The broader pattern: assistance during, not after
The catch-up feature is a small example of a larger shift in how meeting tools are built. The first wave of “AI meeting tools” was almost entirely retrospective — record everything, transcribe everything, email you a summary afterward. Useful for compliance. Not useful for the meeting itself.
The second wave, which we’re in now, is about helping you during the conversation. Real-time catch-ups. Instant answers when a prospect asks a question you don’t know how to handle. Suggested follow-up questions when a candidate’s answer feels incomplete. Visual analysis when someone shares a screen full of data you need to respond to in the next ten seconds.
This shift matters because the moments that actually determine meeting outcomes — the buying signal you missed, the objection you fumbled, the question you didn’t think to ask — happen live. Reviewing the recording afterward teaches you what to do differently next time. Real-time assistance helps you do it right this time.
The “catch me up” feature is the smallest, cleanest version of that idea. It’s just a summary. But it’s a summary delivered at the exact moment it changes what you do next.
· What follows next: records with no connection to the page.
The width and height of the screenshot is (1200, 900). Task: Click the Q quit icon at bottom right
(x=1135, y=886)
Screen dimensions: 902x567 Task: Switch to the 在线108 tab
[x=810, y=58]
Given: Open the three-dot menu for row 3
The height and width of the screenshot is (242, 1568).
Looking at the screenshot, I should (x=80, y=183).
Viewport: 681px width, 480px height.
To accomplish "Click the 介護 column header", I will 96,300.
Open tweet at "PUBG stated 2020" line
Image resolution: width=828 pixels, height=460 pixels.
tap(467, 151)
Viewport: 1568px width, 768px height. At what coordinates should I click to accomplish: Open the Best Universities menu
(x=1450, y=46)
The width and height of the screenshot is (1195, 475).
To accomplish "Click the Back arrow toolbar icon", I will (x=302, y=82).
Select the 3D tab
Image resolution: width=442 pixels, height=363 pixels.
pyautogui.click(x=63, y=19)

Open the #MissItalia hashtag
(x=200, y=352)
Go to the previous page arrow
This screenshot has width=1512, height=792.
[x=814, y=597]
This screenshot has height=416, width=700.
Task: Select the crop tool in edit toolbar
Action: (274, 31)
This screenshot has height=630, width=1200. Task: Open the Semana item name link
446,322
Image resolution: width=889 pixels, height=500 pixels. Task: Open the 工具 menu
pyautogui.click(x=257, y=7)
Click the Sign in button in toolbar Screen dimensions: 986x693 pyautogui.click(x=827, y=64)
That’s the bar the rest of the category is slowly moving toward, and it’s the reason tools that live in this real-time layer are pulling ahead of the ones that don’t.
The test to run on any meeting tool you’re evaluating
Next time a vendor demos their “AI meeting assistant,” ask them a simple question: if I joined this call ten minutes late, could your product help me contribute within the next sixty seconds? If the answer is “we’ll send you a summary afterward,” that’s a post-meeting tool with real-time branding. If the answer is “here, let me show you what pops up on your screen right now,” you’re looking at something closer to the real thing.
The same test applies to the rest of the feature set. Real-time objection handling. Real-time question suggestions. Real-time context on the person you’re talking to. These capabilities live or die on latency and integration, not on the model size or the marketing copy. If you can’t use it during the ten seconds you have to respond, it might as well not exist.
Late meetings aren’t going away. Back-to-back schedules, timezone tetris, and the inescapable reality of previous meetings running over will keep producing moments where you walk into a call without context. The question is whether the tools on your desktop help you recover or leave you bluffing. The good ones are starting to help. The rest will catch up — probably late, probably apologetic, probably hoping nobody noticed.